> [Data for review]:
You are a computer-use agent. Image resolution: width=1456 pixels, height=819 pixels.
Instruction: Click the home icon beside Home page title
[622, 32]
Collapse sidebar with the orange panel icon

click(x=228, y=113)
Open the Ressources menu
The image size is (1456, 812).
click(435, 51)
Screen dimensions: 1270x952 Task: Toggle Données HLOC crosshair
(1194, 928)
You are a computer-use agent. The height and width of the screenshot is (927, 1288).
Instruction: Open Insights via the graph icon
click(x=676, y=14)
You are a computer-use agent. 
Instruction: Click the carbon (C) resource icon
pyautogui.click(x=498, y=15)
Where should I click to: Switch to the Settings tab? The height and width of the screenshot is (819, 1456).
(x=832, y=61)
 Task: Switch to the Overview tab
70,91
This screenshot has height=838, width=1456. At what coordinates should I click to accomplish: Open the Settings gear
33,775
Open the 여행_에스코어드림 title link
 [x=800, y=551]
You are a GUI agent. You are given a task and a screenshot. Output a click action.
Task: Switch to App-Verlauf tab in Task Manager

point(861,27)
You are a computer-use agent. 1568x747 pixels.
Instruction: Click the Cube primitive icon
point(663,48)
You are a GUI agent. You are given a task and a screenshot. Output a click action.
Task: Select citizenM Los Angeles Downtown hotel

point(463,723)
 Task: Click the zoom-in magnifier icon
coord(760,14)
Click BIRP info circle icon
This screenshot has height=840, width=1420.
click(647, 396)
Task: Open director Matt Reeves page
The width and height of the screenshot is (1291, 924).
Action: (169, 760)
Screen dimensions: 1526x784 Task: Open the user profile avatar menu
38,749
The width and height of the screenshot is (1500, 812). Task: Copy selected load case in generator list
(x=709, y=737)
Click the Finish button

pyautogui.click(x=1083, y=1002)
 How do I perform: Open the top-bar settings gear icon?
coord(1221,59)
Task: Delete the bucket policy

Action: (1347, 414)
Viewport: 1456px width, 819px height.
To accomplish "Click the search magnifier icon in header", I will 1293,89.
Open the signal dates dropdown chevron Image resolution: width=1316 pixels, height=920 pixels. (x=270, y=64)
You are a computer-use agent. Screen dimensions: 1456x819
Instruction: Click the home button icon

> [What the task asks]:
Every line from the one containing "Task: Delete the bucket policy" to the end of the entries must be set down exactly, with none omitted and none added.

> [Task answer]:
Task: Delete the bucket policy

Action: (1347, 414)
Viewport: 1456px width, 819px height.
To accomplish "Click the search magnifier icon in header", I will 1293,89.
Open the signal dates dropdown chevron Image resolution: width=1316 pixels, height=920 pixels. (x=270, y=64)
You are a computer-use agent. Screen dimensions: 1456x819
Instruction: Click the home button icon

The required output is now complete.